Aunque no hay ninguna receta y yo soy una persona que evita el conflicto patológicamente, incluso en las fiestas (sobre todo en las fiestas), hace pocos años, mientras desfilábamos en saludos familiares a parientes cercanos y lejanos y volaban estos comentarios sobre cuerpos ajenos, yo ya más bien resignada, tratando de no darle importancia, vi cómo le daban esa instrucción a una prima menor. Y eso fue el puntapié que me animó. No pude tolerar imaginarme otra infancia y adolescencia de odio profundo e injusto por el cuerpo propio. Mi vida no es miserable, pero mi relación con el cuerpo es muy tortuosa (la mía y la de casi todas las mujeres que conozco) y estoy segura que de haberme ahorrado esos comentarios familiares, habría encontrado en ese ámbito un refugio a la violencia y gordofobia que ya ejercen todas las otras instituciones del mundo. De manera que respondí con amabilidad y firmeza que por favor no habláramos de los cuerpos ajenos, que esa costumbre me había traído muchos problemas en el pasado y que, además, estaba muy pasado de moda referirse de cualquier manera sobre el cuerpo de los demás. Santo remedio. Nunca volvió a suceder, al menos no al frente mío, que es lo único que importa. En mi pequeño manual sobre cómo elegir las batallas familiares, esa insurrección sencilla alteró muchísimo la convivencia en las navidades. Me permitió sacar del medio uno de los asuntos que mayor angustia me generan con la familia y, de ese modo, resolver una de las aristas de un vínculo tan contradictorio y complejo como lo es el de todos nosotros con nuestros parientes biológicos. Me tiene sin cuidado si llevó a interesantes reflexiones, o si tías, primas y primos de verdad consideran las razones por las que no está bien hablar de cuerpos ajenos, me basta con que ese hábito se haya erradicado de las fiestas porque yo, la sobrina “demasiado delicada” que “se ofende por todo”, se puede sentir mal. No tengo ningún problema en ocupar ese lugar mientras nos garantice a todxs una mejor convivencia y además, no puedo resistirme a la invaluable oportunidad de escandalizar parientes e incomodarles haciéndoles quedar en evidencia. Nadie resulta ofendido y vale mucho la pena.

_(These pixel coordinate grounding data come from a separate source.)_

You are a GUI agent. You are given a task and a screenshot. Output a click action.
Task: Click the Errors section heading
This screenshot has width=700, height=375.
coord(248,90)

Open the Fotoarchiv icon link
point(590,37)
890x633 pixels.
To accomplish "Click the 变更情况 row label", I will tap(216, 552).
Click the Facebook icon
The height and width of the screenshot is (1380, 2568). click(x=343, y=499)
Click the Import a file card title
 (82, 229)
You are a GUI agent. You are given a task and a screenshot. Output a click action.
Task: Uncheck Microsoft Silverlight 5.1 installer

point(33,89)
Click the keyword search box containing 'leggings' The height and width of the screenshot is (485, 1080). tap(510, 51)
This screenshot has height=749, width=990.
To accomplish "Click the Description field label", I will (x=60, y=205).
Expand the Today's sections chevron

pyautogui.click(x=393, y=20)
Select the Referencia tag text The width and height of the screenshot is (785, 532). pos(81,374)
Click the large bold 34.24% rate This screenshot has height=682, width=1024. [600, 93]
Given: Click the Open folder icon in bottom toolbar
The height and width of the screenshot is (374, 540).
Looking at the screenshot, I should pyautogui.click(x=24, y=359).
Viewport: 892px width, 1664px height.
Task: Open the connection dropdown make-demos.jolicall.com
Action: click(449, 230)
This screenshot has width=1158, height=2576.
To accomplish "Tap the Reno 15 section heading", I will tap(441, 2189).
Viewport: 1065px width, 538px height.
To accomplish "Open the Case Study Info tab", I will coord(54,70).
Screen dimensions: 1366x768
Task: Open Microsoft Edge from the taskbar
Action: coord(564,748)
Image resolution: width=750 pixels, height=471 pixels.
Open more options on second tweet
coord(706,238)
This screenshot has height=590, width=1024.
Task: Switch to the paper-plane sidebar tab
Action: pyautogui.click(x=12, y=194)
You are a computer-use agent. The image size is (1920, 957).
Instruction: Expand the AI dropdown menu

Es difícil el fin de año, es difícil volver a gente por la que sentimos tanto cariño pero de la que también necesitamos tanta distancia como lo son las familias, y es difícil cargar con las presiones sobre el cuerpo, pero si hay algo valioso que he aprendido en el volver todos los años a esos reencuentros, es que expresarse es más que suficiente. No necesito un aprendizaje real, ni una reflexión genuina de mis parientes sobre los cuerpos o sobre su insistente pregunta “¿para cuándo la pareja y los hijos?”, solo basta con que no lo digan, con que no me lo digan. Esto también es un límite, un ejercicio de insurrección que merece importancia, por más tonto que parezca, y sobre todo: una tregua en la constante guerra con nuestros cuerpos, cómo nos vemos y cómo nos ve la sociedad.